Oh, how I love satire when it’s done well.

Satire is corrective ridicule. It promotes the idea the it is okay to laugh at yourself, while pushing the reader to answer, “why do you follow this idea, or way of life?”

Or, “Serio Ludere” – “Seriously to play” – “To play seriously.”

Serious topics are talked about in a silly way. It’s to teach and delight.

Menippean Satire is a sub-genre of satire. Its name is derived from Menippus, a 3rd century cynic. Menippean specifically pokes fun at stereotypes. (Juvenal Satire pokes fun at actual people.)

Here are some elements of the sub-genre:

Inversion of social order (commoner to king, etc)
Freedom of plot
Free from philosophical convention
Crude, slum naturalism
Traversing the thresholds (heaven, hell, the supernatural)
Unreliable narrator
Eccentric
Ironies
Social Utopia
Digressions
Other genres implemented
Parody
Questions elements of everyday life

The kicker – Menippean Satire does not require all of these elements, they’re simply things to look for.

Examples of Menippean Satire:

The Satyricon by Petronius
Personally, I’ve only read Trimalchio’s Dinner. Trimalchio is a freedman of great wealth, and at this dinner party he entertains his guests with vulgar and ridiculous extravagance.

A True Story by Lucian
This is a novel of outlandish tales. It’s a commentary on historians at the time, who would write crazy things and expect to be believed.
It has “occupatio,” meaning “the inexpressibility,” but actually means when a character does something like, “I can’t describe…” but then goes on the describe it anyway.

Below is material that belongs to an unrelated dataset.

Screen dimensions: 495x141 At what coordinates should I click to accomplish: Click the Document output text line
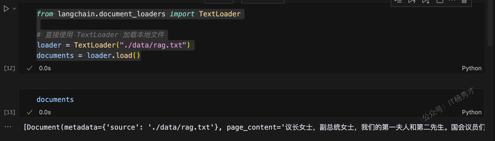(254, 127)
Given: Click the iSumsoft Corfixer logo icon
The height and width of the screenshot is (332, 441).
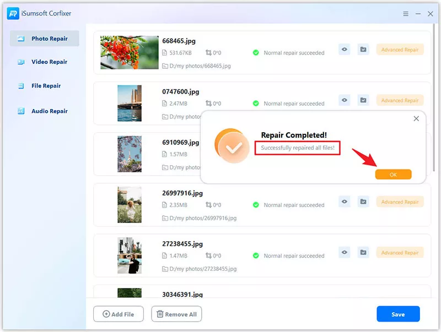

Dialogues of The Dead by Lucian
This work centers on the cynic philosophers Diogenes, who was known for using a lantern during the day to make a philosophical point (looking for an honest man), and his pupil Menippus. In the work these two, who lived modestly while they were alive, are now living comfortably in the Underworld, while those who had lived lives of luxury are in torment when faced by the same conditions. Basically, ya can’t take anything with you.

Canide by Voltaire
I’ve mentioned this one a few times now.
The main character, Candide, lives a sheltered life in an Edenic paradise. After being indoctrinated with Leibnizian optimism, the story switches gears and Candide is slowly disillusioned.
A favorite of mine.

Skipping ahead quite a few years:

Alice’s Adventures in Wonderland by Lewis Carroll
Now, I know what you’re thinking, this is Menippean?! And for the most part it’s a divided stance. Some say yes, some say no. I think it’s more of a yes.
If you haven’t read the novel, you might not understand why. The novel pokes fun many times at the way adults treat Alice. Almost like it’s making fun of the way adults brush off what children have to say. And of course many outlandish things happen, so there’s that.

Pale Fire by Vladimir Nabokov
Taking the description from Goodreads: The American poet John Shade is dead. His last poem, ‘Pale Fire’, is put into a book, together with a preface, a lengthy commentary and notes by Shade’s editor, Charles Kinbote. Known on campus as the ‘Great Beaver’, Kinbote is haughty, inquisitive, intolerant, but is he also mad, bad – and even dangerous? As his wildly eccentric annotations slide into the personal and the fantastical, Kinbote reveals perhaps more than he should be.
What I loved about this novel was that it cause me, for the first time, to truly see the possibilities a novel had.

The Mezzanine by Nicholson Baker A majority of this work takes place on an escalator. The mundane, everyday life if commented on.

Just remember – don’t take yourself too seriously, and with that thought, you won’t even have to read any Menippean Satire.